Task item ->
Every record below is to be restated word for word.

Data shown ->
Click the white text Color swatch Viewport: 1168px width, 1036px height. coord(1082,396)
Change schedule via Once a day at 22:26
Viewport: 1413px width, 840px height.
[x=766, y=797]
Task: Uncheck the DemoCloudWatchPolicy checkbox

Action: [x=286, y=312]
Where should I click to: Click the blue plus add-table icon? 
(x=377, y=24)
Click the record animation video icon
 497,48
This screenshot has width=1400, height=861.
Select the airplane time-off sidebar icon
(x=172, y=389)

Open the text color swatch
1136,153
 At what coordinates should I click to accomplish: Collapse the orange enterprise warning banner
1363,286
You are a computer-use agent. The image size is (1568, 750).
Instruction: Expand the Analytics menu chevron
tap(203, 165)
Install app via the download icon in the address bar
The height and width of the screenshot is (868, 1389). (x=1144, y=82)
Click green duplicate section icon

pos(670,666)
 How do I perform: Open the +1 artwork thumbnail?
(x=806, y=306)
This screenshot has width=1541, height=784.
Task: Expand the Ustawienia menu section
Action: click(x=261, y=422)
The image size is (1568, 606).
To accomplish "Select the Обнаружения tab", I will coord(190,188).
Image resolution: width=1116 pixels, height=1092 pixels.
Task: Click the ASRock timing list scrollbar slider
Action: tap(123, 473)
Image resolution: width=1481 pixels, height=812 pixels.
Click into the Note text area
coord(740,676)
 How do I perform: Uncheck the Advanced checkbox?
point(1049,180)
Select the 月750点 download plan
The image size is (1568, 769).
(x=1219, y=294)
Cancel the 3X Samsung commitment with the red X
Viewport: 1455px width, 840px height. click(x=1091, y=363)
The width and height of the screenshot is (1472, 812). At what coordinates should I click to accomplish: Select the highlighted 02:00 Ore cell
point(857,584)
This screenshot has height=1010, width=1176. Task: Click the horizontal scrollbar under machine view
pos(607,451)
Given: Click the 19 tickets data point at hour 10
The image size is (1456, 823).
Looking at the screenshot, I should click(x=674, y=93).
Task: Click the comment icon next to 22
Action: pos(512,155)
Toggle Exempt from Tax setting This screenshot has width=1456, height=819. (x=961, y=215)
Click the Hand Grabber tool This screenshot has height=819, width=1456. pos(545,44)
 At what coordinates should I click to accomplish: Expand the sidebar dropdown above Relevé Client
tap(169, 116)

Response for this exercise ->
Click the white text Color swatch Viewport: 1168px width, 1036px height. coord(1082,396)
Change schedule via Once a day at 22:26
Viewport: 1413px width, 840px height.
[x=766, y=797]
Task: Uncheck the DemoCloudWatchPolicy checkbox

Action: [x=286, y=312]
Where should I click to: Click the blue plus add-table icon? 
(x=377, y=24)
Click the record animation video icon
 497,48
This screenshot has width=1400, height=861.
Select the airplane time-off sidebar icon
(x=172, y=389)

Open the text color swatch
1136,153
 At what coordinates should I click to accomplish: Collapse the orange enterprise warning banner
1363,286
You are a computer-use agent. The image size is (1568, 750).
Instruction: Expand the Analytics menu chevron
tap(203, 165)
Install app via the download icon in the address bar
The height and width of the screenshot is (868, 1389). (x=1144, y=82)
Click green duplicate section icon

pos(670,666)
 How do I perform: Open the +1 artwork thumbnail?
(x=806, y=306)
This screenshot has width=1541, height=784.
Task: Expand the Ustawienia menu section
Action: click(x=261, y=422)
The image size is (1568, 606).
To accomplish "Select the Обнаружения tab", I will coord(190,188).
Image resolution: width=1116 pixels, height=1092 pixels.
Task: Click the ASRock timing list scrollbar slider
Action: tap(123, 473)
Image resolution: width=1481 pixels, height=812 pixels.
Click into the Note text area
coord(740,676)
 How do I perform: Uncheck the Advanced checkbox?
point(1049,180)
Select the 月750点 download plan
The image size is (1568, 769).
(x=1219, y=294)
Cancel the 3X Samsung commitment with the red X
Viewport: 1455px width, 840px height. click(x=1091, y=363)
The width and height of the screenshot is (1472, 812). At what coordinates should I click to accomplish: Select the highlighted 02:00 Ore cell
point(857,584)
This screenshot has height=1010, width=1176. Task: Click the horizontal scrollbar under machine view
pos(607,451)
Given: Click the 19 tickets data point at hour 10
The image size is (1456, 823).
Looking at the screenshot, I should click(x=674, y=93).
Task: Click the comment icon next to 22
Action: pos(512,155)
Toggle Exempt from Tax setting This screenshot has width=1456, height=819. (x=961, y=215)
Click the Hand Grabber tool This screenshot has height=819, width=1456. pos(545,44)
 At what coordinates should I click to accomplish: Expand the sidebar dropdown above Relevé Client
tap(169, 116)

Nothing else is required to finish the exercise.